▶ _Document passage_:

Forest Hill is a district of the London Borough of Lewisham in south east London, England, on the South Circular Road, which is home to the Horniman Museum.

== History ==

A map showing the Forest Hill ward of Lewisham Metropolitan Borough as it appeared in 1916

Like much of Greater London, Forest Hill was only sparsely populated until the mid-19th century. The name Forest Hill, originally simply "The Forest", referred to the woodland which once covered the area and which was a relict part of the Great North Wood.

In 1809, the Croydon Canal opened, however, the large number of locks (28) meant it was not a commercial success, and it was bought by the London & Croydon Railway Company who used the alignment to construct the London Bridge to Croydon railway line opening in 1839. The ponds in the Dacres Wood Nature Reserve and the retaining wall of the footpath opposite the station outside The Signal pub are about the only physical evidence of the canal which still exist.

▶ _Given entries_:
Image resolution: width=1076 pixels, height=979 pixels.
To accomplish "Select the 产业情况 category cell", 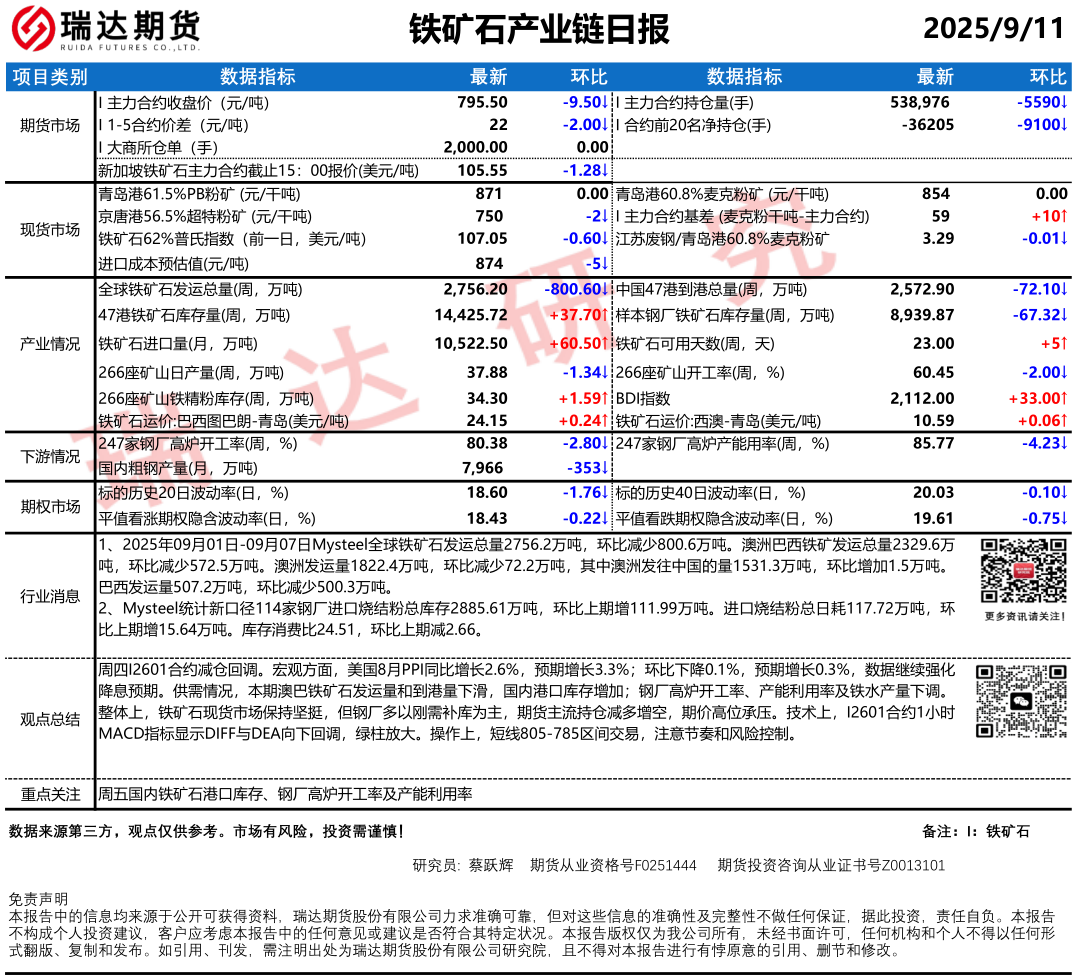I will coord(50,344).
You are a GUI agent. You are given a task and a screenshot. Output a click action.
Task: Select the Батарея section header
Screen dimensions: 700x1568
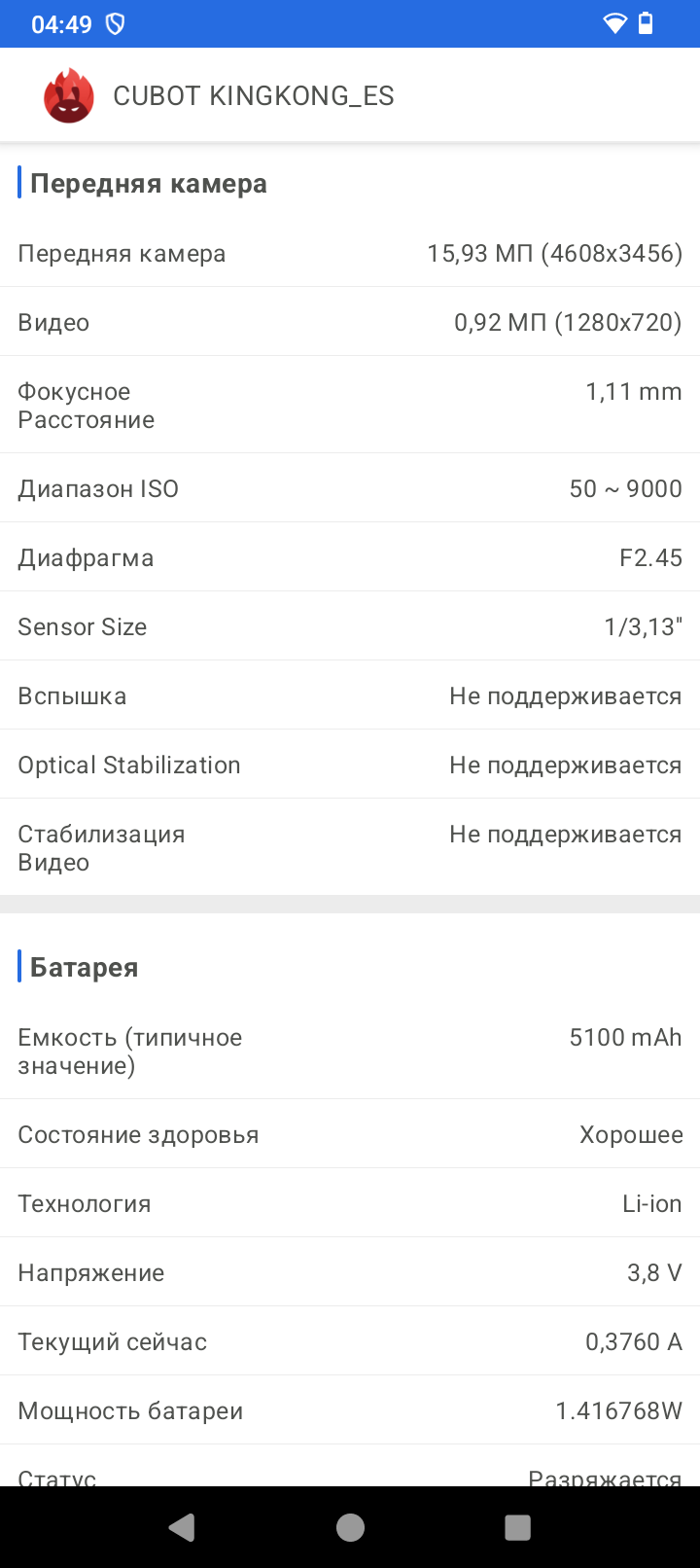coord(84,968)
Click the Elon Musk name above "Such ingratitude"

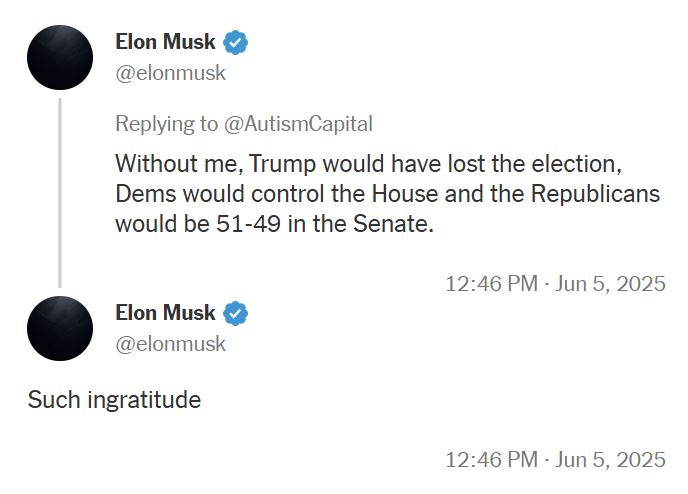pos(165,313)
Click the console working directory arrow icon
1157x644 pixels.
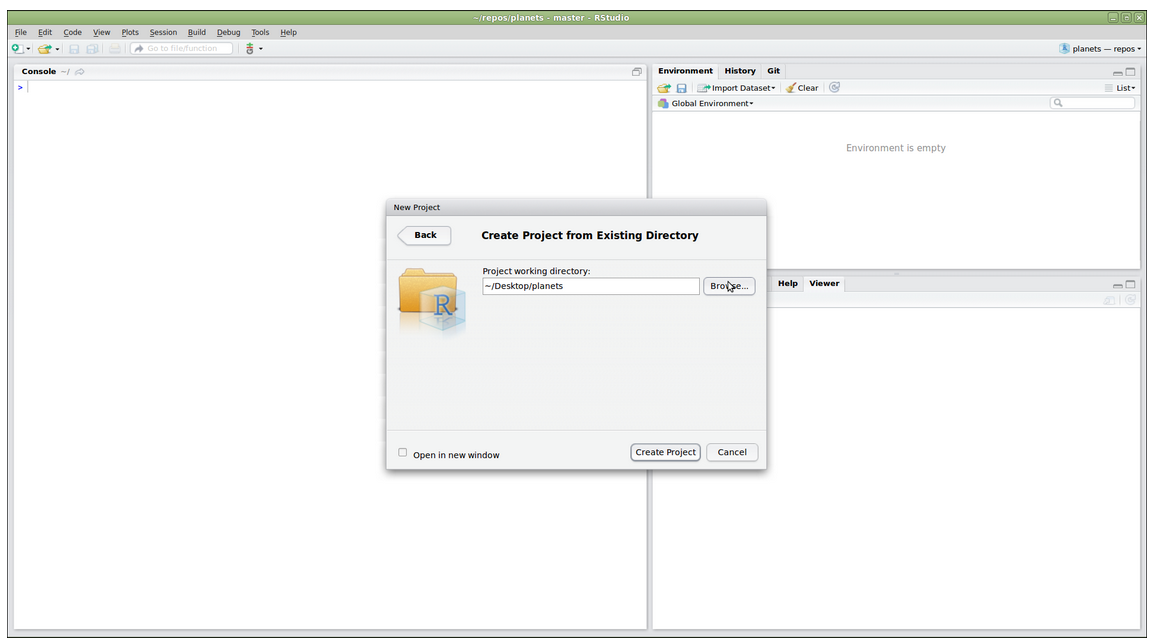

---

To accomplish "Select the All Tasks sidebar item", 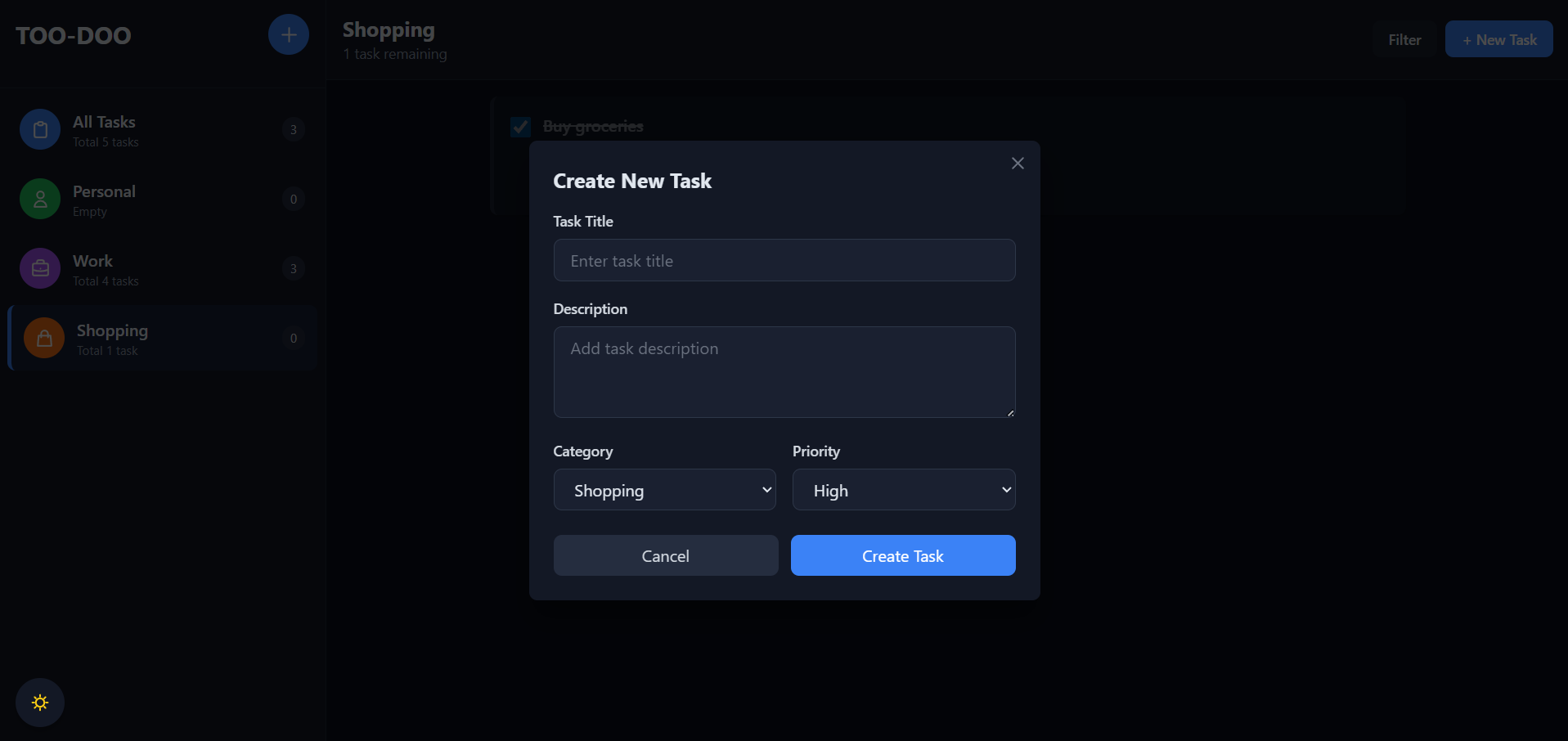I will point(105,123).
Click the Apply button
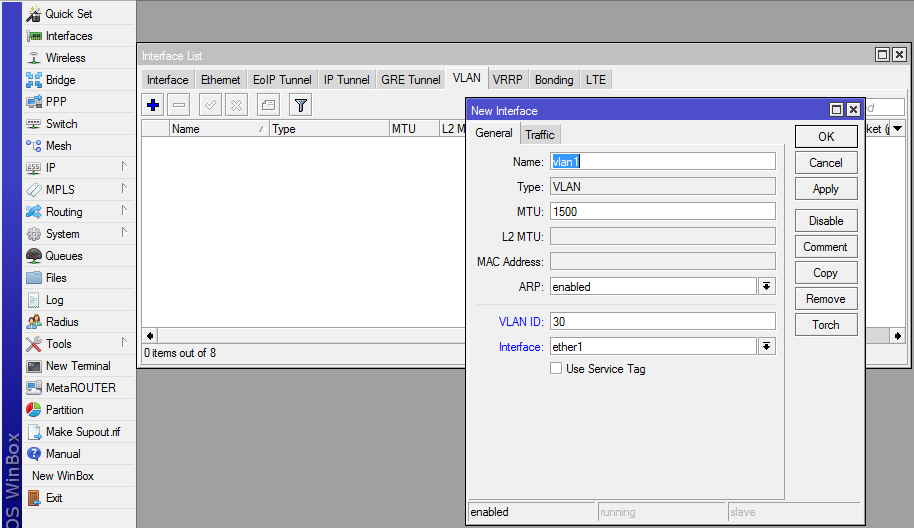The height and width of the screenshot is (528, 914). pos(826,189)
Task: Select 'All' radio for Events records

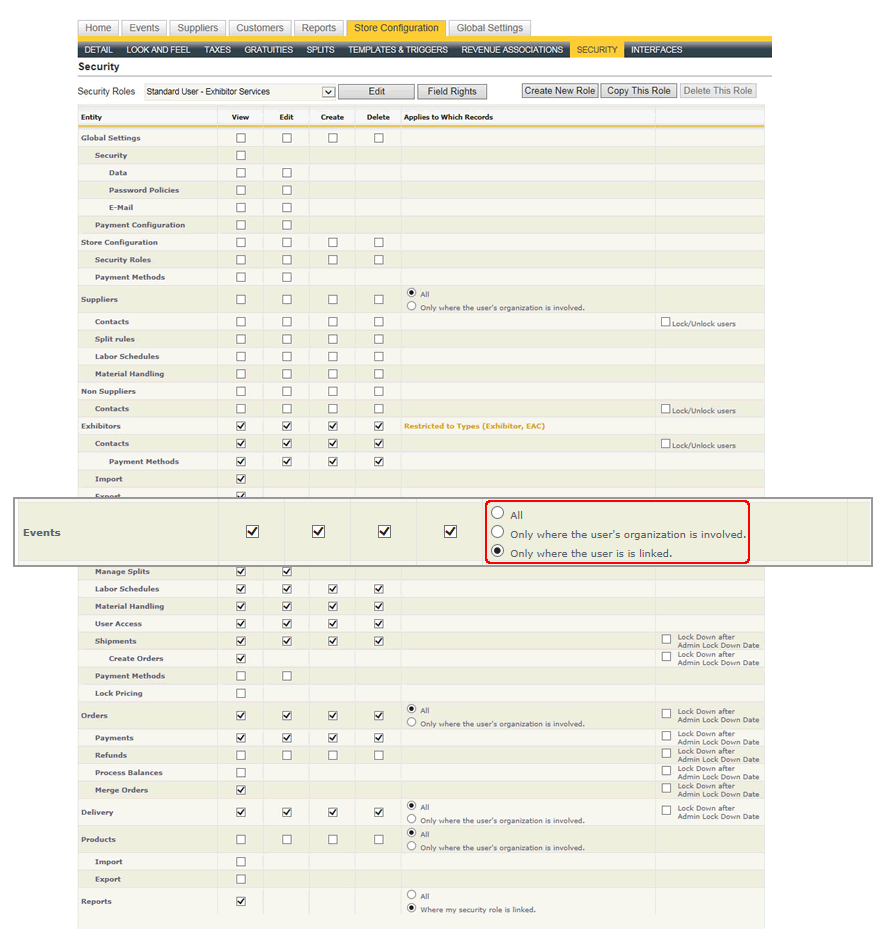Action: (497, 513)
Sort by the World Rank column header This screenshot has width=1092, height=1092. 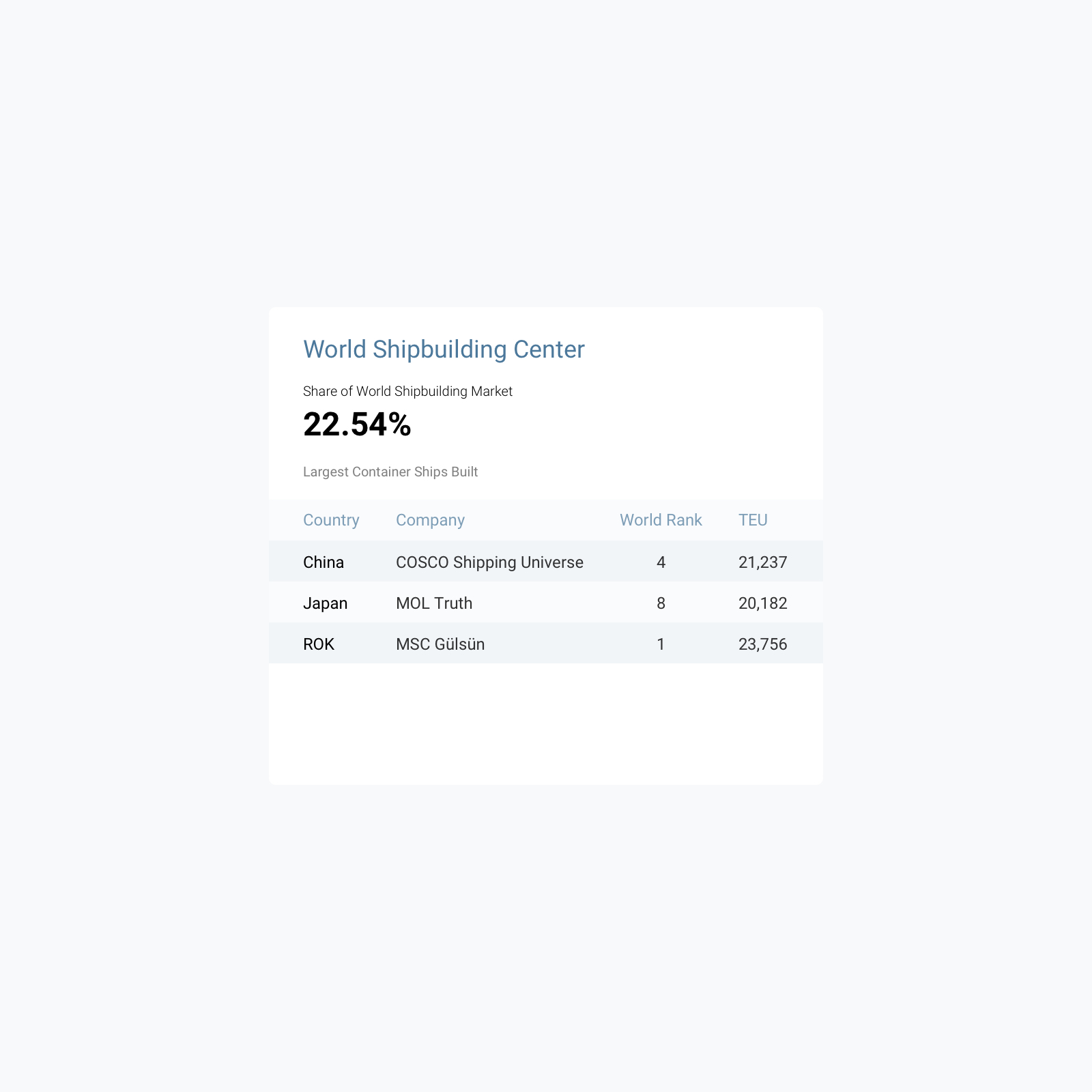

...

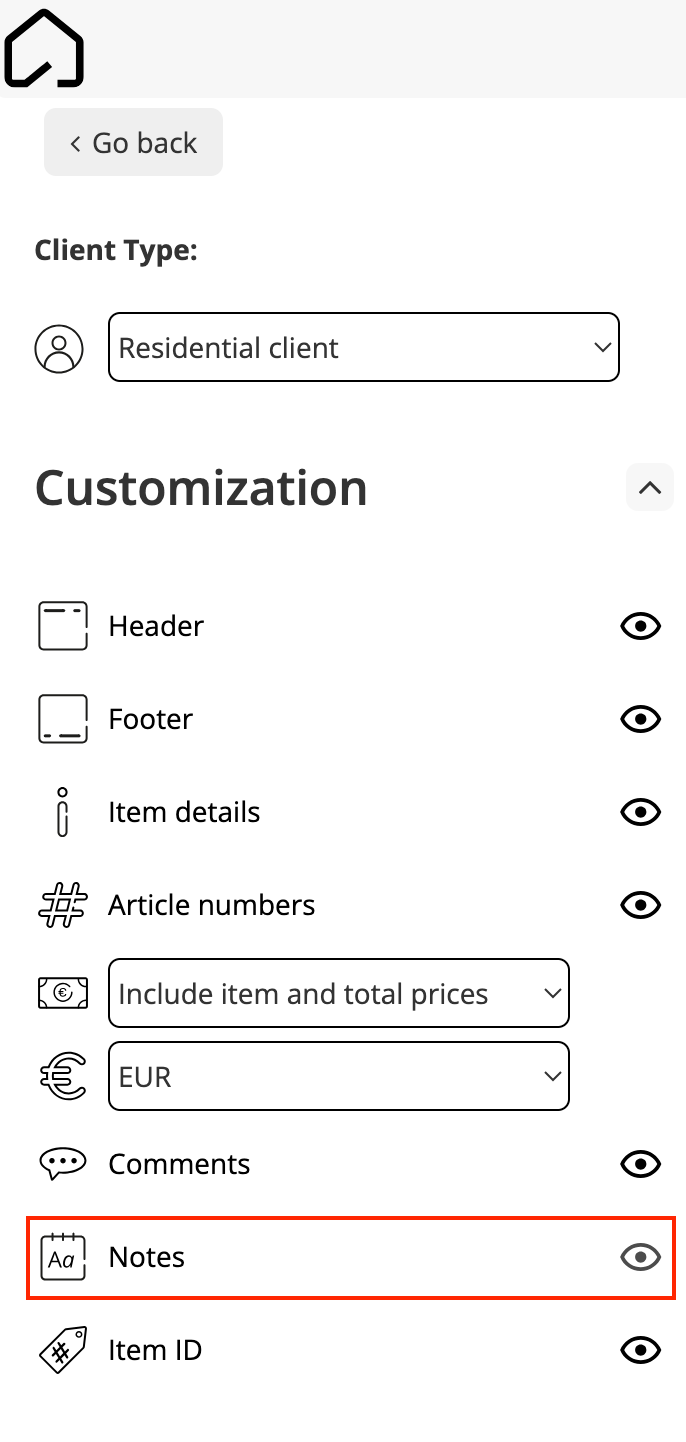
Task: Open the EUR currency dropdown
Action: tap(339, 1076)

▶ _Things to do_:
1. From the Forest Hill passage, output the text starting with "In 1809, the" and going on through "which still exist.", copied exactly.
2. Answer these questions from the Forest Hill passage:
(a) Which London borough is Forest Hill a district of?
(b) What was Forest Hill originally called?
(c) How many locks did the Croydon Canal have?

▶ _Answer section_:
1.
In 1809, the Croydon Canal opened, however, the large number of locks (28) meant it was not a commercial success, and it was bought by the London & Croydon Railway Company who used the alignment to construct the London Bridge to Croydon railway line opening in 1839. The ponds in the Dacres Wood Nature Reserve and the retaining wall of the footpath opposite the station outside The Signal pub are about the only physical evidence of the canal which still exist.

2.
(a) The London Borough of Lewisham
(b) "The Forest"
(c) 28